He eats both specialist dry (by which I mean good quality) food and wet - not sure what he used to eat, but these days, his temporary carer is feeding him Whiskas...

I am so protective of these cats - a reference is a good idea, and there is the back up of a place in a pedigree rescue centre, but the lady there is clearly bursting at the seams already, so if I could rehome him myself, I'd like to. Just don't want to advertise and get the wrong person coming forward, that's all.


----------



## AngelaWB

Whiskas, ah well as long as he's enjoying it and he's ok that's all that matters.

Does he have any health / digestion issues, the only reason I ask is that Doris has had quite a rough time, though my other 3 cats are fine. So I'm extremely cautious. Also is he a house cat or is he allowed out? Mine cats are housecats.

I feed both Porta 21 Grain Free and wet food, but am currently moving all my cats over to Natural Instinct Raw Food, my dogs already eat raw.

See how you get on finding a suitable home without going into rescue (but def get a reference), if you really can't find anything in the next few weeks, then let me know (if I'm not online here go to facebook and search for Angela's Country Clipping page, you can message me on there), in the meantime you're more than welcome to contact Anson Road Pixie Bobs, Gertrud, they have a website and ask them about me, just say Angela who has Doris she will know who I am as I've emailed her with updates throughout the past 2 years I've had Doris.

But good luck with finding him a local home.


----------



## Alisonfoy

Unfortunately, my friend did not feel able to take the black tipped boy (BTB) after all, so I had an abortive round trip. It was such a shame... And for some reason I started to feel very emotional about everything. He's such a sweetie and had seemed so at home there... he miaowed all the way home, and I have to say that I felt like doing the same.

Too late to take him back to his real home, I've brought him back to my place for the night. The blue BSH girl hasn't budged an inch since I left her earlier - she's crawled up inside the fireplace in my living room in early afternoon, found a ledge about 3' up that is totally inaccessible to anyone wanting to get her down, and has been sitting there ever since. She hasn't eaten or drunk all day. I'm getting quite worried.

Strangely, when I let BTB out in the same room, he located blue girl up the chimney, but instead of chumming up with each other as might have been expected given they've been housemates for the last 2 years, they spat at each other. 

And to add to my woes, the appearance of these little interlopers has sent my Selkirk Rex into a frenzy of hostile interest. She is patrolling the hall outside the sitting room with the steady intent of a hungry shark. 

I'm not sure whether she'll be prepared to accept any other cat in the house, but the blue girl seems so very sensitive I'm starting to wonder if any integration will be possible. Perhaps as one of the other posters commented, I'd be better off trying to accommodate the BTB with my Selkirk. 

I'm emotionally attached to both of these cats, as well as my own, and the thought of letting one of them go is heartbreaking. It must be done, but I'm too soft for all this. Help!

§ **Problems and tasks**:
1/ Please quote the cat rehoming thread, beginning at the words that have "Whiskas, ah well" and stopping after "already eat raw.".
2/ Name every cat food brand or product mentioned in the cat rehoming thread.
3/ Carry on the cat rehoming thread from its last line.
The rows after the cat rehoming thread are separate material.

§ **Information given**:
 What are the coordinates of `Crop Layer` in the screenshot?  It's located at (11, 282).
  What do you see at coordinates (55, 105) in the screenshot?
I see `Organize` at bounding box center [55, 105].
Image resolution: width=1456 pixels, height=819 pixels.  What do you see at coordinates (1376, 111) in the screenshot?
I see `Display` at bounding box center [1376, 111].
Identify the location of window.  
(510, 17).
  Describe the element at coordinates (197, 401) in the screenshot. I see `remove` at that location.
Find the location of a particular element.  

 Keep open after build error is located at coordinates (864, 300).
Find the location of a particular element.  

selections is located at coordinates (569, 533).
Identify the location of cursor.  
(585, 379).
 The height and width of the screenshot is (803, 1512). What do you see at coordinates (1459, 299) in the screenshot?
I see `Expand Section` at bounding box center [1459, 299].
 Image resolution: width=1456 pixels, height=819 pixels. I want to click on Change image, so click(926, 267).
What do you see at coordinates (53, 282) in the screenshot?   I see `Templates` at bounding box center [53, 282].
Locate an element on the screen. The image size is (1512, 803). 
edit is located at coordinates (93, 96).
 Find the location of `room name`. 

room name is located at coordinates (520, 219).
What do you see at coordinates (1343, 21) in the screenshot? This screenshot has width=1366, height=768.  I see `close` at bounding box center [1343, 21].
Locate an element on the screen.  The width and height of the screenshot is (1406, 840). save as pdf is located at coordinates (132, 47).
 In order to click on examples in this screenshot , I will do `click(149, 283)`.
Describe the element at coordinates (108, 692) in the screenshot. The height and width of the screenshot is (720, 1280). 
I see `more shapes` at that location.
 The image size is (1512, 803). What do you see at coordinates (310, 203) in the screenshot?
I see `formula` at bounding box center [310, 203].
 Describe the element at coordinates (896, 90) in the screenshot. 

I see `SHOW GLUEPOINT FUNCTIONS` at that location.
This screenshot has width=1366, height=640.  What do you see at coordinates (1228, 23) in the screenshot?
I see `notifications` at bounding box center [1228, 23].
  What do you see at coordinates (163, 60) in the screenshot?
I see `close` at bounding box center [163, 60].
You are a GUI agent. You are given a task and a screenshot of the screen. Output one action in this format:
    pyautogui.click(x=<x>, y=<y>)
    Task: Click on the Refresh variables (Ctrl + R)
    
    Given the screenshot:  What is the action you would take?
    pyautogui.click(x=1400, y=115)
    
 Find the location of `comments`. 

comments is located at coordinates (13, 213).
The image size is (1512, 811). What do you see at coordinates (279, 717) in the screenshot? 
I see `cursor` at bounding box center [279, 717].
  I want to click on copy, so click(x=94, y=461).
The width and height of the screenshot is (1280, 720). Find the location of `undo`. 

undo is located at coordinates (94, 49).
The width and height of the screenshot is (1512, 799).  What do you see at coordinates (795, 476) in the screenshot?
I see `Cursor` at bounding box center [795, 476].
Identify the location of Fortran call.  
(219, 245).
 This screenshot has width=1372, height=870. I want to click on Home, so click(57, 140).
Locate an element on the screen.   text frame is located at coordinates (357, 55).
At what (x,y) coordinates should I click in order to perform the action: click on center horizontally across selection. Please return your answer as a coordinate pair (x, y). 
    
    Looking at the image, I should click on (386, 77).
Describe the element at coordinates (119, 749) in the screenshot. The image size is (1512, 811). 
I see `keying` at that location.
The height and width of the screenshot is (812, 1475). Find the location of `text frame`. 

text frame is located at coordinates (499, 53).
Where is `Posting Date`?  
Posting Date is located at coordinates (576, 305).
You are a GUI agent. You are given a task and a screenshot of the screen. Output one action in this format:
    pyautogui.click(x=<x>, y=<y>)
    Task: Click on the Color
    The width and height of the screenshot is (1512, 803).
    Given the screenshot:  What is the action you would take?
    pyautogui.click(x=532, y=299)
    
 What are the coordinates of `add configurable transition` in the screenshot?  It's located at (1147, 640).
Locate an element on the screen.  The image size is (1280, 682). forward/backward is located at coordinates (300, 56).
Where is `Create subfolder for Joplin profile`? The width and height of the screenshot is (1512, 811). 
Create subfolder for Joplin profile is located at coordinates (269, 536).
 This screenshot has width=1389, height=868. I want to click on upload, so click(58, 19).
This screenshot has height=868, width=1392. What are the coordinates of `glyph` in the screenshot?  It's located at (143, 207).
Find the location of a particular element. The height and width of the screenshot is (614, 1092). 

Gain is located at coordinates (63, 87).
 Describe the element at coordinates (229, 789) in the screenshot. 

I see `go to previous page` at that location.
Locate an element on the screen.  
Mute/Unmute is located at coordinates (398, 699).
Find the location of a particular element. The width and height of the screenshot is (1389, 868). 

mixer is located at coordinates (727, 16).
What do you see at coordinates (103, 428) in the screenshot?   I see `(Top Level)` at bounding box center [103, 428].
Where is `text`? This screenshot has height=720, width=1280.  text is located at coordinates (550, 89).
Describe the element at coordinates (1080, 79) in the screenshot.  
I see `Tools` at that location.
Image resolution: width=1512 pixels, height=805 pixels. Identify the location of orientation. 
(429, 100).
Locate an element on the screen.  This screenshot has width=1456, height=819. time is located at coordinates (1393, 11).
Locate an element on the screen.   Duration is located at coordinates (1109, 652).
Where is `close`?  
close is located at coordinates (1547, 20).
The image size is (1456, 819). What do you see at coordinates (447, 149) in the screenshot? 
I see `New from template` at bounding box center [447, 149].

§ **Answers provided**:
1/
Whiskas, ah well as long as he's enjoying it and he's ok that's all that matters.

Does he have any health / digestion issues, the only reason I ask is that Doris has had quite a rough time, though my other 3 cats are fine. So I'm extremely cautious. Also is he a house cat or is he allowed out? Mine cats are housecats.

I feed both Porta 21 Grain Free and wet food, but am currently moving all my cats over to Natural Instinct Raw Food, my dogs already eat raw.

2/ Whiskas; Porta 21 Grain Free; Natural Instinct Raw Food

3/
----------



## jill3

Alisonfoy said:


> Unfortunately, my friend did not feel able to take the black tipped boy (BTB) after all, so I had an abortive round trip. It was such a shame... And for some reason I started to feel very emotional about everything. He's such a sweetie and had seemed so at home there... he miaowed all the way home, and I have to say that I felt like doing the same.
> 
> Too late to take him back to his real home, I've brought him back to my place for the night. The blue BSH girl hasn't budged an inch since I left her earlier - she's crawled up inside the fireplace in my living room in early afternoon, found a ledge about 3' up that is totally inaccessible to anyone wanting to get her down, and has been sitting there ever since. She hasn't eaten or drunk all day. I'm getting quite worried.
> 
> Strangely, when I let BTB out in the same room, he located blue girl up the chimney, but instead of chumming up with each other as might have been expected given they've been housemates for the last 2 years, they spat at each other.
> 
> And to add to my woes, the appearance of these little interlopers has sent my Selkirk Rex into a frenzy of hostile interest. She is patrolling the hall outside the sitting room with the steady intent of a hungry shark.
> 
> I'm not sure whether she'll be prepared to accept any other cat in the house, but the blue girl seems so very sensitive I'm starting to wonder if any integration will be possible. Perhaps as one of the other posters commented, I'd be better off trying to accommodate the BTB with my Selkirk.
> 
> I'm emotionally attached to both of these cats, as well as my own, and the thought of letting one of them go is heartbreaking. It must be done, but I'm too soft for all this. Help!


I think it was me that suggested the Boy cat might be better with your female.
So sad that your friend couldn't take him. He is stunning:001_wub:
The reason for the hissing is probably because she smelt different?
I expect in a Day or two they will settle down well with each other.
Is it not possible for you to take them both in if your selkirk will allow it?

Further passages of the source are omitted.